EXERCISE AIM: Write out every record in full, exactly as written, please.

DATA TO EXAMINE:
========
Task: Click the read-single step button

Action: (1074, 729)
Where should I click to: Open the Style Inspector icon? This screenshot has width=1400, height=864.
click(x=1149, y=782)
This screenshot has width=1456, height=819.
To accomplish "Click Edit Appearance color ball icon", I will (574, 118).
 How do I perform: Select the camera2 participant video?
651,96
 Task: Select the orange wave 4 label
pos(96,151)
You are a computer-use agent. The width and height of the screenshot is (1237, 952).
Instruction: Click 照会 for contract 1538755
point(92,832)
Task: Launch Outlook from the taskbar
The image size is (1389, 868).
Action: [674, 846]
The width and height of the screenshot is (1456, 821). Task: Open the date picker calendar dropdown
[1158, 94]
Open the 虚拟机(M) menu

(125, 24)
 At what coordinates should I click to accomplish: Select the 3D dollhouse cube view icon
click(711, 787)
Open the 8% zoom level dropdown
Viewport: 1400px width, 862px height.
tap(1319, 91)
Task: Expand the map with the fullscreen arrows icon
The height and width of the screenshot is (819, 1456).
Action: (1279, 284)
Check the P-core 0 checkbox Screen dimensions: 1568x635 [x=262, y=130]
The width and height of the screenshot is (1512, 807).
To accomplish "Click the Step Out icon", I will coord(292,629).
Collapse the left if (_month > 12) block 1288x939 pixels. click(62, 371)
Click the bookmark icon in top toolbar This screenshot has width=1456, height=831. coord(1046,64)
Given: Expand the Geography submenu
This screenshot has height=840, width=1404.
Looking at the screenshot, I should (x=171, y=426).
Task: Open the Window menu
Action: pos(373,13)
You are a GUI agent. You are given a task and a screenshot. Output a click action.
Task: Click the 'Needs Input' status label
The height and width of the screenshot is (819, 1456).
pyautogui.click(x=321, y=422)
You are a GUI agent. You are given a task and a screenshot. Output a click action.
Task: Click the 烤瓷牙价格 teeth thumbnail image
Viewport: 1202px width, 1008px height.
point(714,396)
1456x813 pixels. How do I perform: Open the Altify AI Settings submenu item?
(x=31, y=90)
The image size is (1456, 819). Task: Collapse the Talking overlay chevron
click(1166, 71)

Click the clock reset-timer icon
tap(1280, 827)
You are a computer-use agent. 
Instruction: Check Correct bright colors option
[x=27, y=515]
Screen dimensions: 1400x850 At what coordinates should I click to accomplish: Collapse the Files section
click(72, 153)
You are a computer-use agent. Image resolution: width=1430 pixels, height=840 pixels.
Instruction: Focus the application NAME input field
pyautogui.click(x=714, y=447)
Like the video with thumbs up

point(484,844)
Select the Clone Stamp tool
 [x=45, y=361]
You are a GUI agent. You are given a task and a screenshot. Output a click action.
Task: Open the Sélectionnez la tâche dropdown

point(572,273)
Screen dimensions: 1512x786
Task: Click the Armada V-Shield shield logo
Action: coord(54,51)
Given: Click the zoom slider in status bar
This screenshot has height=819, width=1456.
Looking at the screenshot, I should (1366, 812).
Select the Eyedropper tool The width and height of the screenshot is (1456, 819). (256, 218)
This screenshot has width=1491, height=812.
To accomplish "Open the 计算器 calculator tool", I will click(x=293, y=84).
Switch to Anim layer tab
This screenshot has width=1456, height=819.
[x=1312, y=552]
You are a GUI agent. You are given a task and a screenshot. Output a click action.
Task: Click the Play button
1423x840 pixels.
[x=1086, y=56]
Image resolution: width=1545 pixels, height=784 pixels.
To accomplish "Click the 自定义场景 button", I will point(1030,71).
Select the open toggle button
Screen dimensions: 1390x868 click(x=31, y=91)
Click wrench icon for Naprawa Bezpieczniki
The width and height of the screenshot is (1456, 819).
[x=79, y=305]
========
EXERCISE RESULT:
Task: Click the read-single step button

Action: (1074, 729)
Where should I click to: Open the Style Inspector icon? This screenshot has width=1400, height=864.
click(x=1149, y=782)
This screenshot has width=1456, height=819.
To accomplish "Click Edit Appearance color ball icon", I will (574, 118).
 How do I perform: Select the camera2 participant video?
651,96
 Task: Select the orange wave 4 label
pos(96,151)
You are a computer-use agent. The width and height of the screenshot is (1237, 952).
Instruction: Click 照会 for contract 1538755
point(92,832)
Task: Launch Outlook from the taskbar
The image size is (1389, 868).
Action: [674, 846]
The width and height of the screenshot is (1456, 821). Task: Open the date picker calendar dropdown
[1158, 94]
Open the 虚拟机(M) menu

(125, 24)
 At what coordinates should I click to accomplish: Select the 3D dollhouse cube view icon
click(711, 787)
Open the 8% zoom level dropdown
Viewport: 1400px width, 862px height.
tap(1319, 91)
Task: Expand the map with the fullscreen arrows icon
The height and width of the screenshot is (819, 1456).
Action: (1279, 284)
Check the P-core 0 checkbox Screen dimensions: 1568x635 [x=262, y=130]
The width and height of the screenshot is (1512, 807).
To accomplish "Click the Step Out icon", I will coord(292,629).
Collapse the left if (_month > 12) block 1288x939 pixels. click(62, 371)
Click the bookmark icon in top toolbar This screenshot has width=1456, height=831. coord(1046,64)
Given: Expand the Geography submenu
This screenshot has height=840, width=1404.
Looking at the screenshot, I should (x=171, y=426).
Task: Open the Window menu
Action: pos(373,13)
You are a GUI agent. You are given a task and a screenshot. Output a click action.
Task: Click the 'Needs Input' status label
The height and width of the screenshot is (819, 1456).
pyautogui.click(x=321, y=422)
You are a GUI agent. You are given a task and a screenshot. Output a click action.
Task: Click the 烤瓷牙价格 teeth thumbnail image
Viewport: 1202px width, 1008px height.
point(714,396)
1456x813 pixels. How do I perform: Open the Altify AI Settings submenu item?
(x=31, y=90)
The image size is (1456, 819). Task: Collapse the Talking overlay chevron
click(1166, 71)

Click the clock reset-timer icon
tap(1280, 827)
You are a computer-use agent. 
Instruction: Check Correct bright colors option
[x=27, y=515]
Screen dimensions: 1400x850 At what coordinates should I click to accomplish: Collapse the Files section
click(72, 153)
You are a computer-use agent. Image resolution: width=1430 pixels, height=840 pixels.
Instruction: Focus the application NAME input field
pyautogui.click(x=714, y=447)
Like the video with thumbs up

point(484,844)
Select the Clone Stamp tool
 [x=45, y=361]
You are a GUI agent. You are given a task and a screenshot. Output a click action.
Task: Open the Sélectionnez la tâche dropdown

point(572,273)
Screen dimensions: 1512x786
Task: Click the Armada V-Shield shield logo
Action: coord(54,51)
Given: Click the zoom slider in status bar
This screenshot has height=819, width=1456.
Looking at the screenshot, I should (1366, 812).
Select the Eyedropper tool The width and height of the screenshot is (1456, 819). (256, 218)
This screenshot has width=1491, height=812.
To accomplish "Open the 计算器 calculator tool", I will click(x=293, y=84).
Switch to Anim layer tab
This screenshot has width=1456, height=819.
[x=1312, y=552]
You are a GUI agent. You are given a task and a screenshot. Output a click action.
Task: Click the Play button
1423x840 pixels.
[x=1086, y=56]
Image resolution: width=1545 pixels, height=784 pixels.
To accomplish "Click the 自定义场景 button", I will point(1030,71).
Select the open toggle button
Screen dimensions: 1390x868 click(x=31, y=91)
Click wrench icon for Naprawa Bezpieczniki
The width and height of the screenshot is (1456, 819).
[x=79, y=305]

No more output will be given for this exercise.